Devlet kurumlarının isminin başında yer alan T.C. kısaltmasının kaldırılması tartışmaları için Başbakan Erdoğan şunları söyledi:
“Türkiye’de bu tür basit şeylerden kendilerine rant elde etmeye çalışan kesimler var. Bir zamanlar benimle ilgili ‘Türk Silahlı Kuvvetleri’ demez ‘TSK’ der diye köşe yazıları yazılıyordu. Sonra ben bu köşe yazılarını yazanlara TSK’nın yazışmalarından örnekler verdim. Orada TSK yazıyordu. Benzer bir şey burada var.

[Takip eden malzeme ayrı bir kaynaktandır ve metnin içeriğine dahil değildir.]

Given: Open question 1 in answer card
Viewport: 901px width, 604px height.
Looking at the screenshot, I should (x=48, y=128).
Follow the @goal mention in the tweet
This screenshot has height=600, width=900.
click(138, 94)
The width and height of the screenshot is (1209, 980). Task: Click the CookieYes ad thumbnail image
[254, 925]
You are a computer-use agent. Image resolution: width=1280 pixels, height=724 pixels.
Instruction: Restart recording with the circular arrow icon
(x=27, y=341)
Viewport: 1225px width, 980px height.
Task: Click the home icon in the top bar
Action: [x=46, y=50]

Biliyorsunuz bir logo çalışması yaptık. Ay yıldız üste onun altına da ‘T.C. Sağlık Bakanlığı’ yazıyordu eskiden. Şimdi ay yıldızın altında Sağlık Bakanlığı yazıyordu. Olay bu. Oradaki ay yıldız neyi ifade eder? Aynı şeyi Ziraat Bankası’na da söylediler. Z ile B arasında T.C. var zaten. Bir şeyler bulalım çıkaralım da acaba Ak Parti iktidarına nasıl vururuz diye düşünüyorlar.”
MHP Genel Başkanı Devlet Bahçeli’nin, Başbakan Erdoğan’ın “Türk Milleti” ifadesini kullanmadığını ifade etmesi üzerine Başbakan Erdoğan, “Bu konularda ben Bahçeli’yi muhatap kabul etmem. O işin lafını yapıyor, biz icraatını yapıyoruz. Eğer dünya bugün Türk’ü, Türkiye’yi konuşuyorsa bizim iktidarımızla yapıyor. Onların iktidarında halimiz ortadaydı” dedi.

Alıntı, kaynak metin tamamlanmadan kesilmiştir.